Well, a mini one. Or more technically, a “Sprint” Triathlon.

On the average, a Sprint Triathlon is about a half mile swim. A 10-15 mile bike ride. And then, to cap it off, a 5K run.

OK.

I am not an athlete. I am not a swimmer. A cyclist. Nor a runner. Especially not a runner.

Oh, God! How did this happen to me!

I’ll blame it on menopause. That feeling that I can conquer anything. That feeling of being 11 years old… you know, when a boy tells you that you can’t climb or run or throw as “good” as he can. And you just gotta prove you can.

This time I am proving something to myself.

So. On February 4, I headed off to our local YMCA with Jane (I am not big-and-bad enough to show up and just start swimming and running). I didn’t even know how to program a treadmill. I didn’t know where to put my gym bag.

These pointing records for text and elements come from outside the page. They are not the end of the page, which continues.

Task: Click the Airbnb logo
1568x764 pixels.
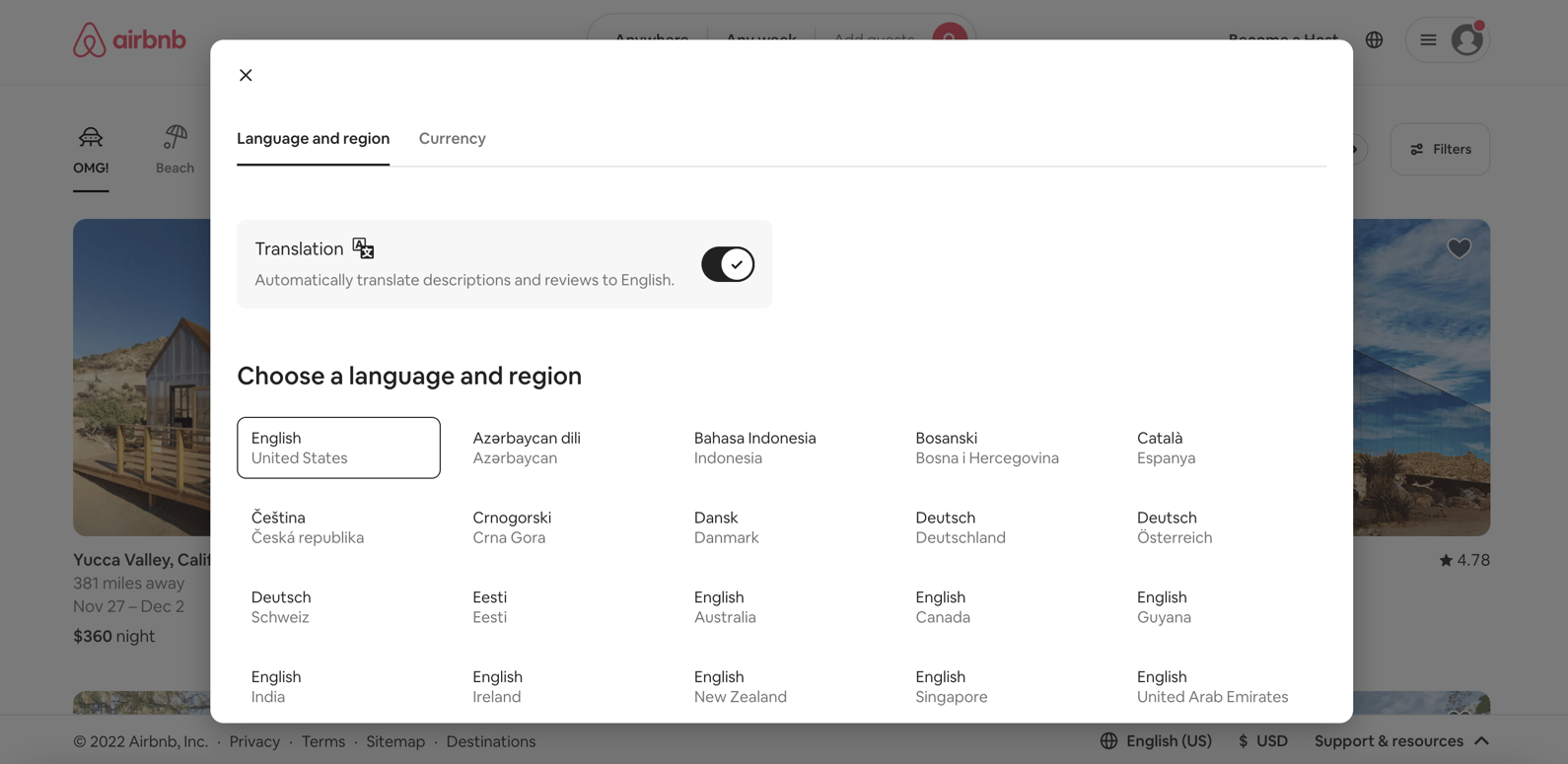Action: [129, 40]
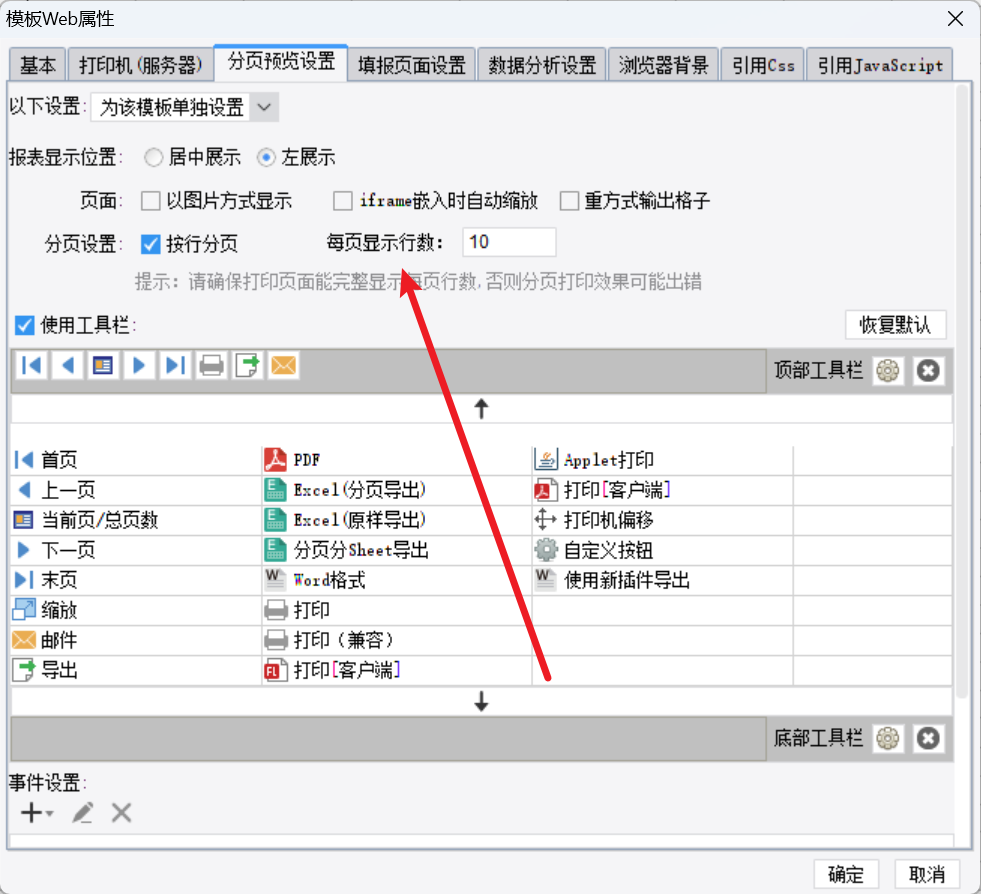Screen dimensions: 981x894
Task: Switch to the 填报页面设置 tab
Action: point(412,65)
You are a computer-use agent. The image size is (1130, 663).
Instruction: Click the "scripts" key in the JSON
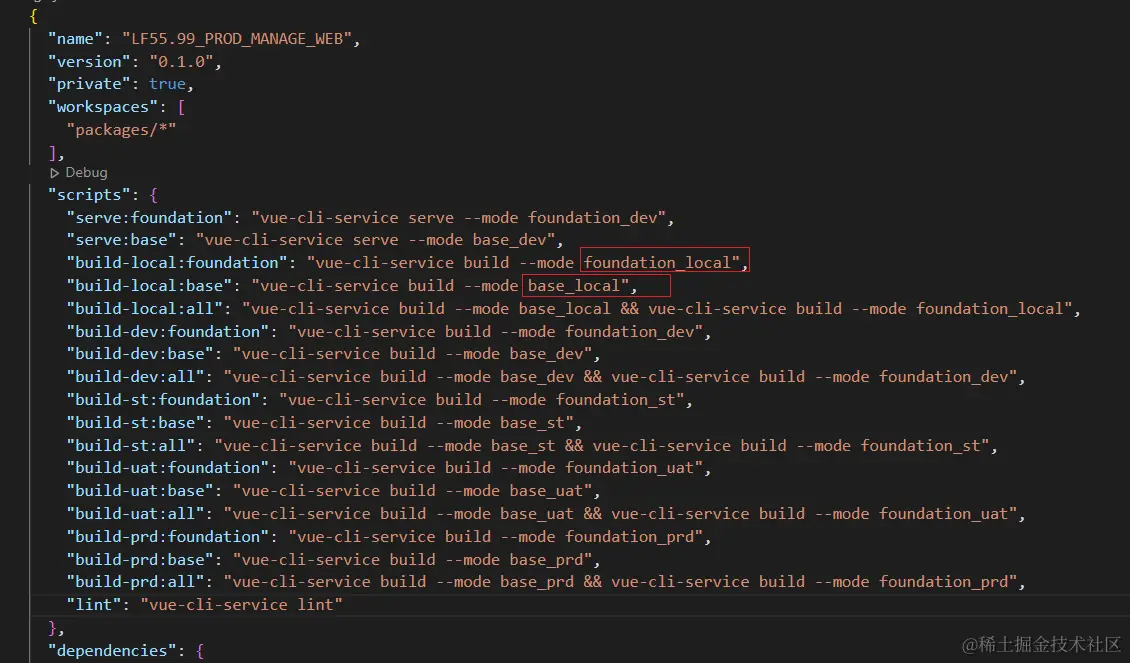pyautogui.click(x=90, y=195)
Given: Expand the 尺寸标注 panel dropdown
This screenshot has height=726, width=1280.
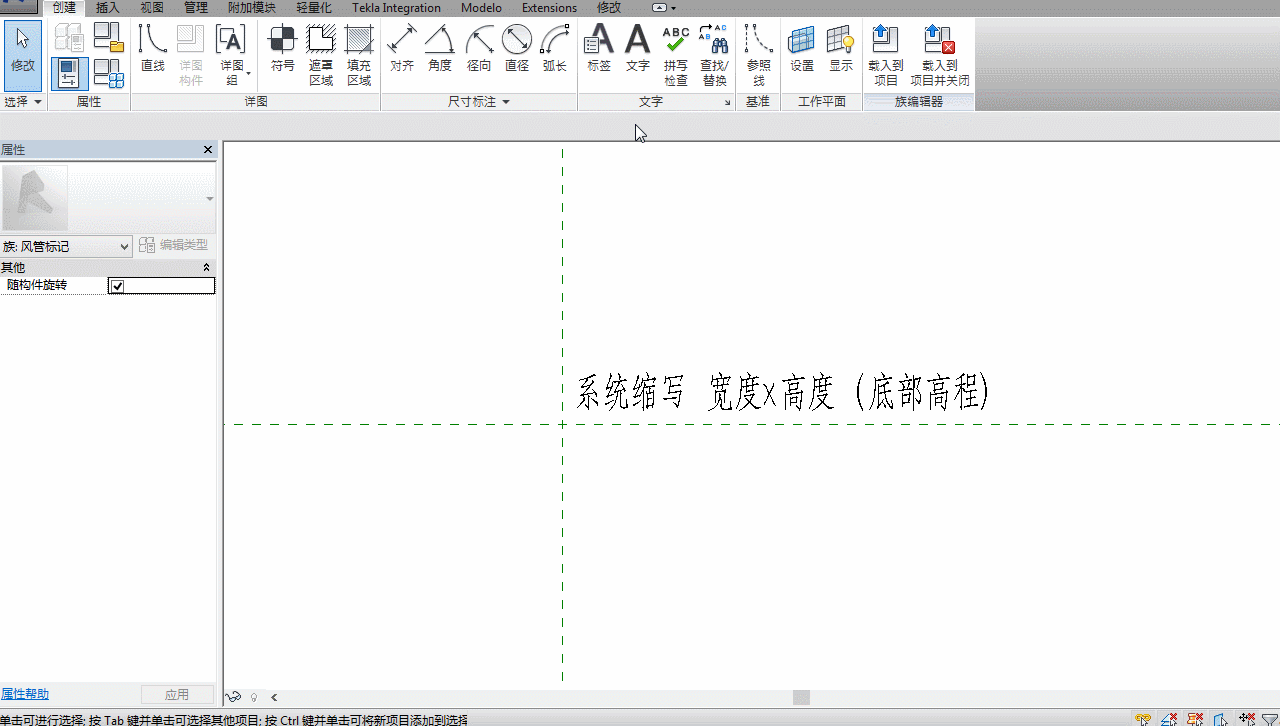Looking at the screenshot, I should [x=479, y=102].
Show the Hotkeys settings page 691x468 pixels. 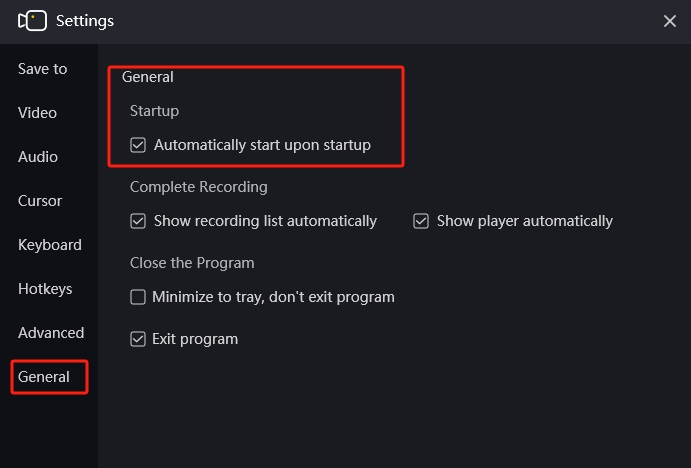click(x=45, y=289)
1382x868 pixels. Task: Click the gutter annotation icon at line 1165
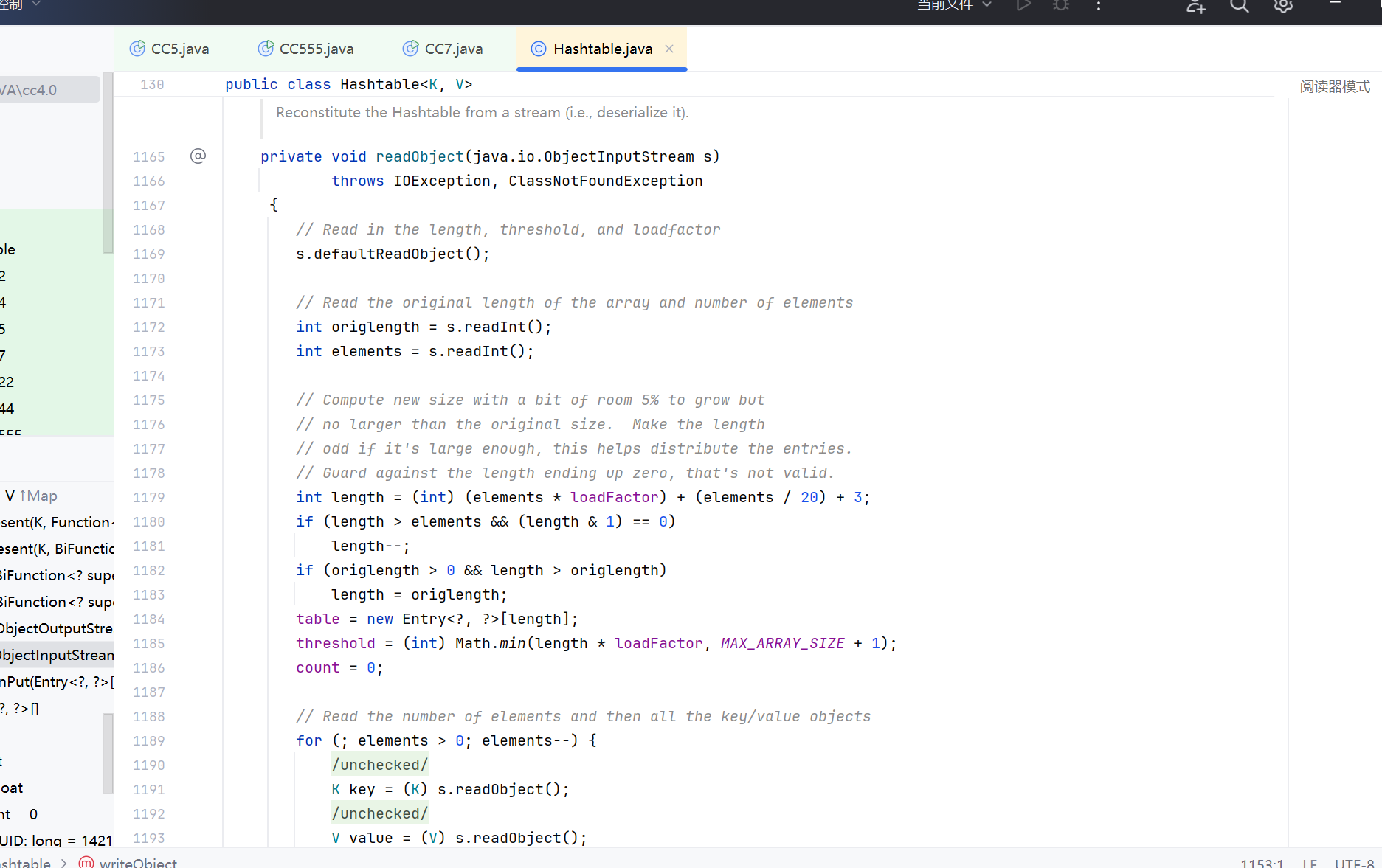pos(198,156)
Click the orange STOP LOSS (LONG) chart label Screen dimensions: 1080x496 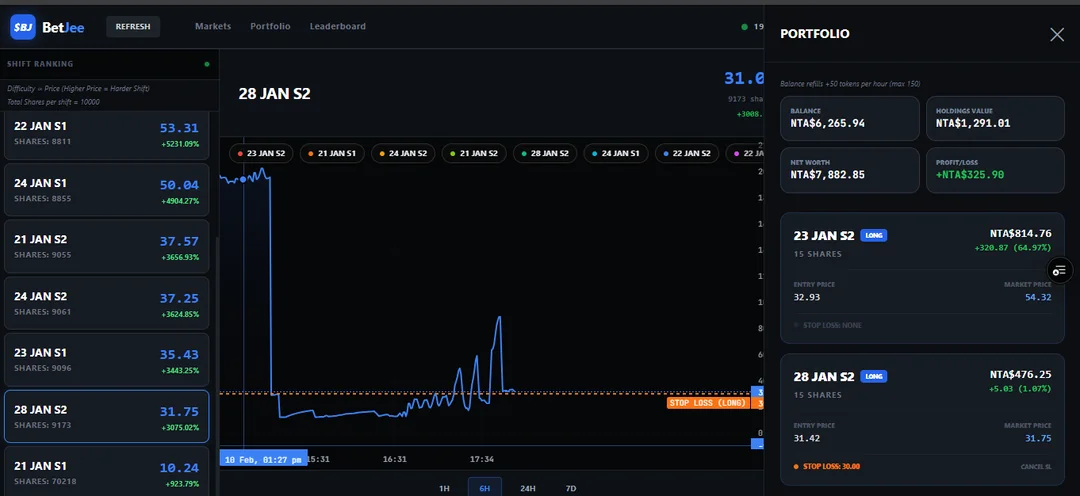707,402
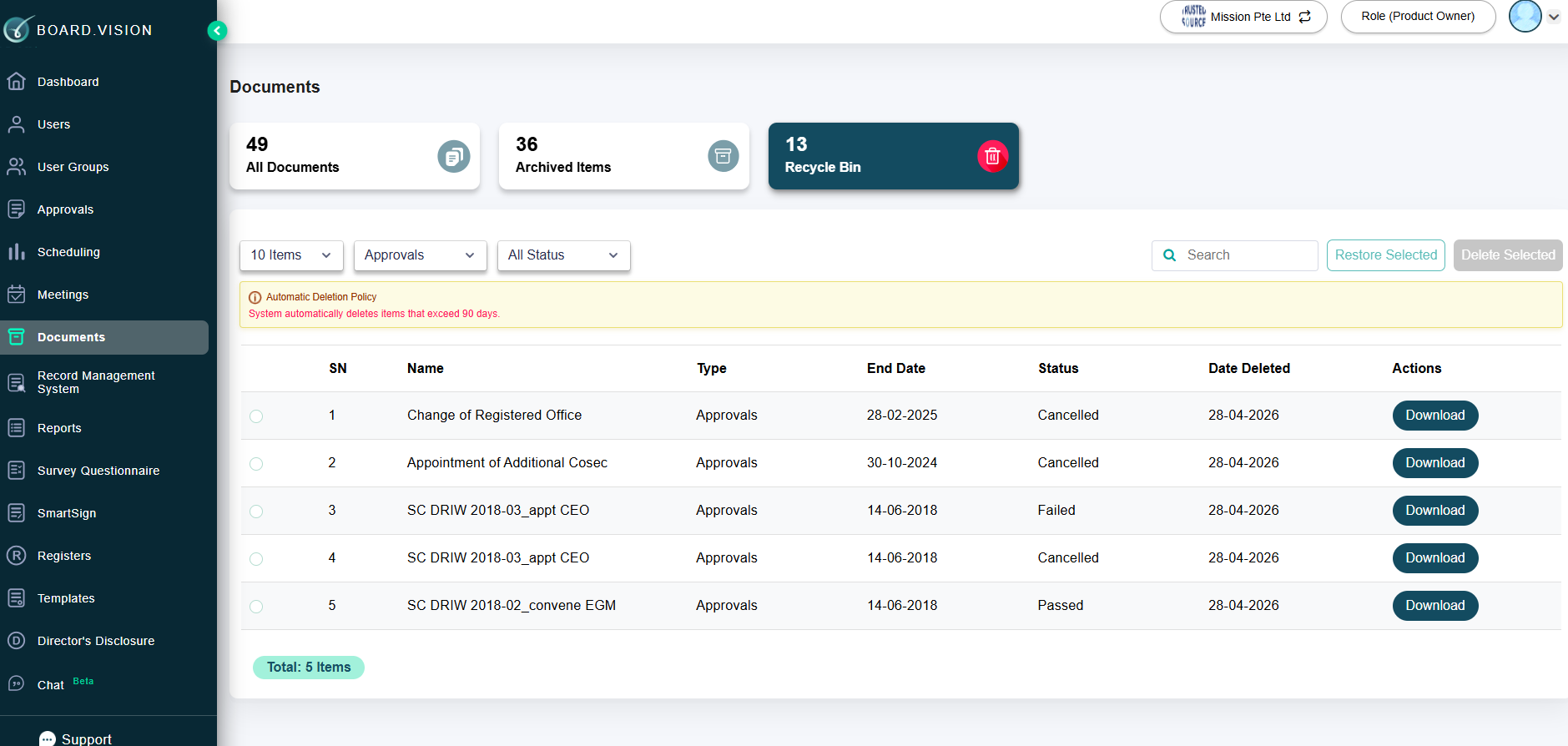Select row for SC DRIW 2018-02_convene EGM
This screenshot has height=746, width=1568.
tap(256, 607)
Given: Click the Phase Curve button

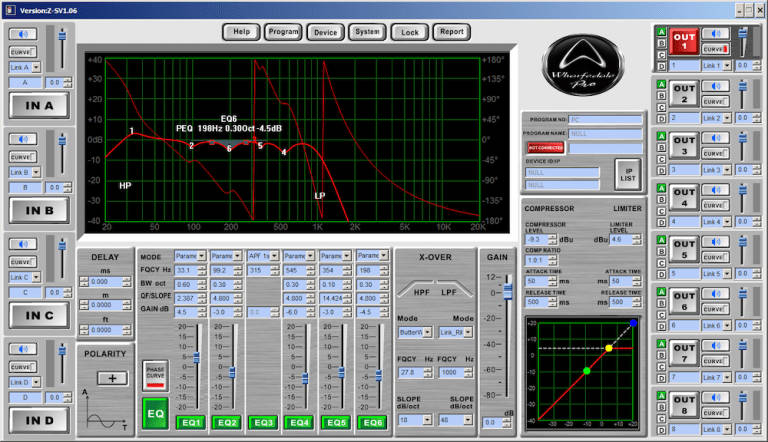Looking at the screenshot, I should (x=155, y=376).
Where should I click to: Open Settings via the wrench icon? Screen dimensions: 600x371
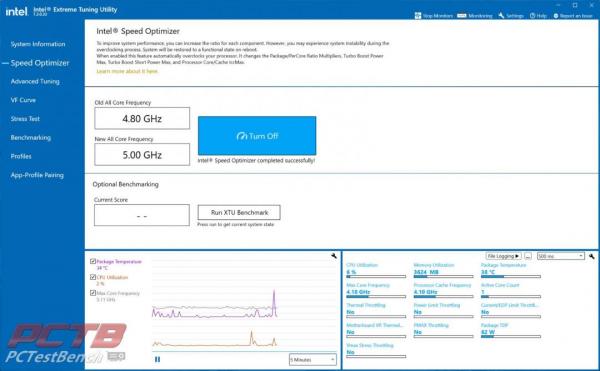coord(501,16)
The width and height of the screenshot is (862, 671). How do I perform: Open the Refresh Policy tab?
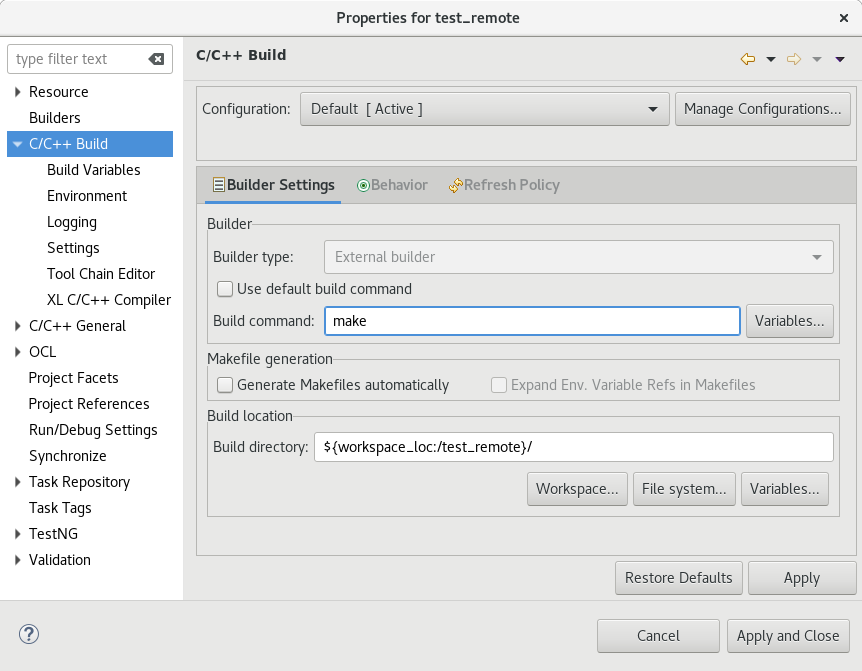[x=505, y=185]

I can’t see without my glasses, so you can imagine the look on Jane’s face when I had my glasses on over my swim cap from the locker room to the pool. Swim etiquette, or the not-at-all-cool-factor, just does not allow that certain look. You should have seen Jane’s face.

And my workout clothing? Won’t even go there. No, not lycra or spandex… or anything that may make me look normal. Poor Jane!

But anyway, I started on the treadmill. I could run for 5 minutes. Period.

Then to the pool. I could do 4 laps, panting. Period.

But I must say that one huge inspiration for me was our Pinks & Blues interview with Kathy Kaehler back in January. Kathy spoke about her “Take Five” workout where 5-minute blasts get heart rates up and energy flowing (not to mention, fit and sexy). I think the 5-minute concept just got me going in a very realistic way. Even on the treadmill and in the pool.

Here I am… a grown woman with children and grandchildren. I am confident and love challenges. But I was truly scared to look, well, kind of silly doing these things, looking exhausted and out-of-place. But 5 minutes?

Yes, I could do it.

Now here we are, almost 6 weeks later.

I actually ran 3.2 miles on the treadmill last weekend. It took me 44 minutes.

I actually swam 62 consecutive laps in the pool. It took me 35 minutes.

Do I look totally cool? Probably not.

Do I feel like a million? Absolutely.

And now that the nice weather is returning to New England, I am even running outdoors. And soon I will be digging my old bike out of our garage for Phase 2!

I know my kids and my husband are very proud of me. But I guess even more important than that, I am proud of myself for having a goal and sticking to a plan.

My first real Sprint Triathlon, you ask? Some time in late May or June.

In the meantime, I will keep you posted. I know it’s a total cliche, but “If I can do it”…

Yesterday, Jane caught me in the act and snapped a picture (shown above!). Audrey and Jane chuckle at my style of running, but you know what?… it works for me! (And I still wear my glasses over my cap from the locker room to the pool. Why? I kick ass.)